Exercise
For the entries that follow, set down each one exactly and drop any pictures.

Collected data entries
- - -

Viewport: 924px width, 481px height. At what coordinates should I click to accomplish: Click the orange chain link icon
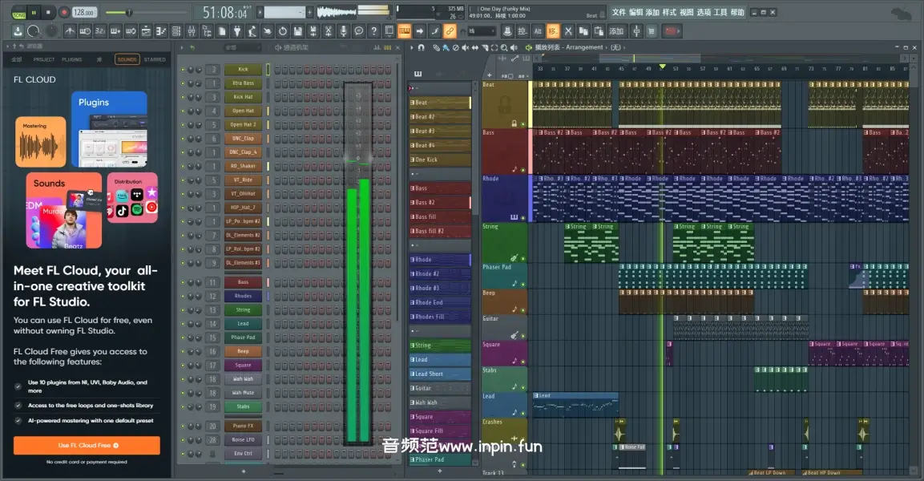click(450, 31)
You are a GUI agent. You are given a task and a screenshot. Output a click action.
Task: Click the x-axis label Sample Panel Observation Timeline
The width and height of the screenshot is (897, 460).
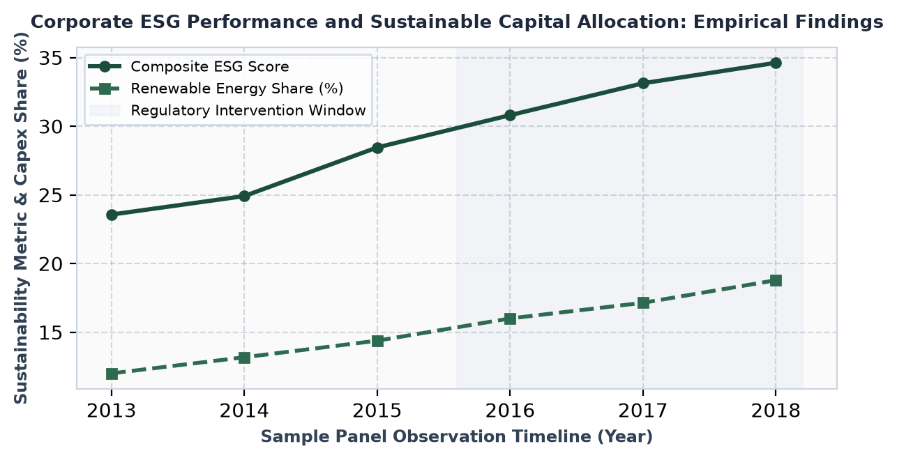coord(457,437)
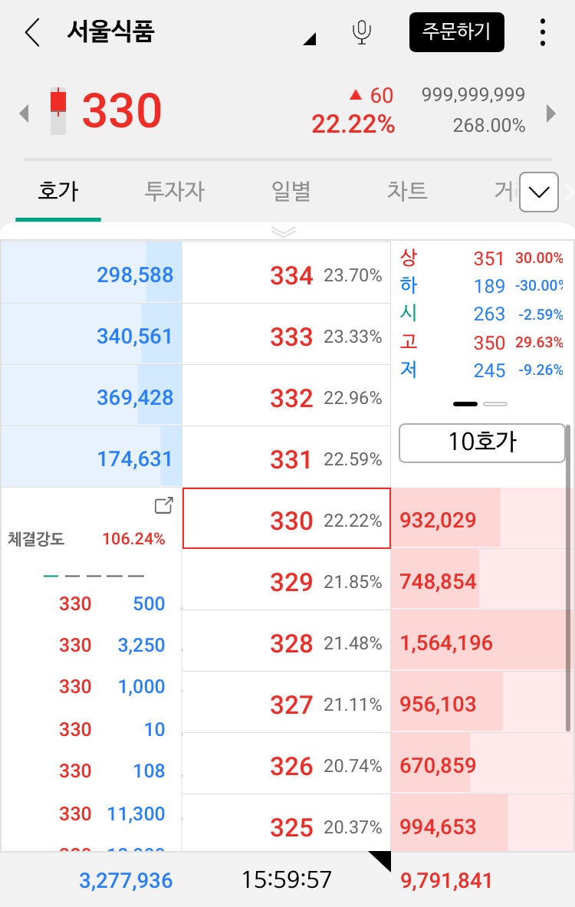This screenshot has width=575, height=907.
Task: Tap the 호가 tab
Action: click(x=58, y=192)
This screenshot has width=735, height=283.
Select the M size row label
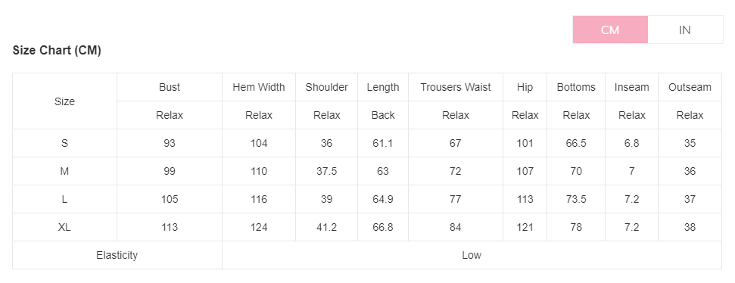pyautogui.click(x=64, y=171)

- - -

Reply to the exercise
Viewport: 924px width, 481px height. At what coordinates should I click to accomplish: Click the orange chain link icon
click(450, 31)
You are a GUI agent. You are given a task and a screenshot. Output a click action.
Task: Click the x-axis label Sample Panel Observation Timeline
The width and height of the screenshot is (897, 460).
coord(457,437)
This screenshot has width=575, height=907.
Task: Tap the 호가 tab
Action: click(x=58, y=192)
This screenshot has width=735, height=283.
Select the M size row label
pyautogui.click(x=64, y=171)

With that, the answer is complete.